Boot Camp or Parallels?

So I have been going back and forth, trying to decide which way is better to run Vista on my Mac. I was running XP through Parallels with no real problems, but was just tired of XP. So I did an upgrade to Vista Home Premium in Parallels. There really wasn't a problem, as long as you read the directions to upgrading in Parallels. But you lose some features of Vista by using Parallels, and from what I read, Fusion also. The Aero interface is not available, only some of the Windows Media Center worked. And if you play games, you are limited to the types of games. So, I started to google and decided it was time to try Boot Camp. And here is what I found out.

Parallels or Fusion are great if you just want to be able to load low graphic or office type of software that isn't available for Mac, which there are a lot of people out there who that is probably just fine for. But with Office and the open source NeoOffice or OpenOffice, there really isn't a need to slow my computer down and use windows based Office. Maybe a VPN will only work with Windows using Explorer or your companies software is Windows only, or I know some dj software that is only Windows or maybe certain websites work better on one platform over another, then Parallels or Fusion are probably perfect for you. But if you want to get the most out of Windows on a Mac, and running at the same time isn't important, then Boot Camp is the way to go.

Boot Camp gives you, as far as I have seen so far, the full compliments of windows such as Media Center, Aero interface and visual extras. I haven't run into a problem where Vista says missing drivers or not enough memory like I did in Parallels. It directly uses or accesses the hardware instead of virtual hardware created by Parallels. The video card is nvidia and not parallels virtual video card(which is the problem with Aero on a vm). I use all 256MB instead of the 128 split on my Mac and vm. Maybe the biggest difference is the fact that I get all 4gb of ram in Boot Camp instead of maybe 2gb of virtual ram at best in Parallels, for fear of slowing down the mac side. The only real problem I have run across is mail. I have so many damn email accounts, and they are nicely loaded into apple mail. I have tried the new Windows Mail that comes with Vista, and it is really bad.

If you are planning to go the Boot Camp route, here are a few things that I learned the hard way. Use NTFS file system on your Windows partion. If you do a full version of vista, that should be your only option. If you do like me and load XP first and then upgrade, make sure you pick "format partition with NTFS(quick option)" in the beginning stages of the XP install. I first left that blank, and XP wouldn't boot. Then I did FAT, and Vista wouldn't load. So on the third take, I did NTFS and it worked.
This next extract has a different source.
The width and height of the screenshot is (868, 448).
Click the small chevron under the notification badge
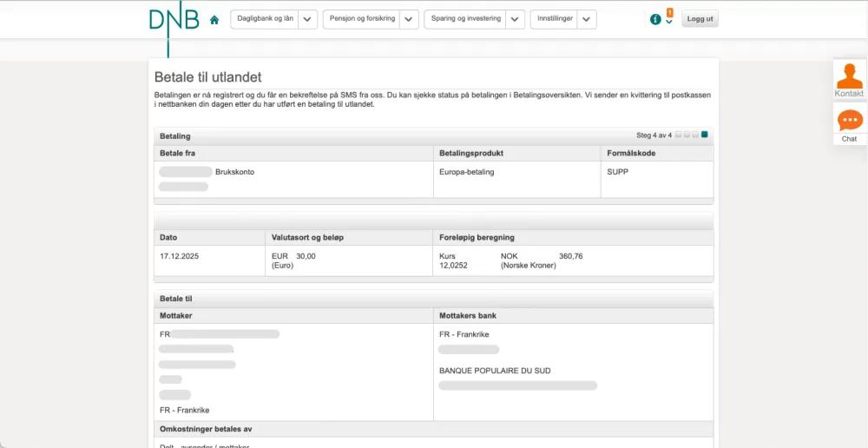pos(669,22)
If you do XP first, you have to use a copy of Windows XP with SP2. XP with SP1 won't work cause it is more than one CD, and you can't eject in boot camp during installation. If not, you can borrow one from someone cause I didn't even register XP this time, just upgraded to VIsta right away. On XP install, the first reboot should be from Windows DVD, then from the Windows partition. With the Vista install, all reboots are from partition. Make sure you hold alt/option down on reboots. Again, learned the hard way :) After Vista is loaded and running, put in the OS X DVD that came with your Mac and load Vista drivers(it should start automatically once you put it in. If you can't eject Windows DVD, right click start menu and select explore. Find cd/dvd drive and right click to eject). After this, you should be able to connect to internet and take advantage of the visual options and the programs you couldn't in Parallels.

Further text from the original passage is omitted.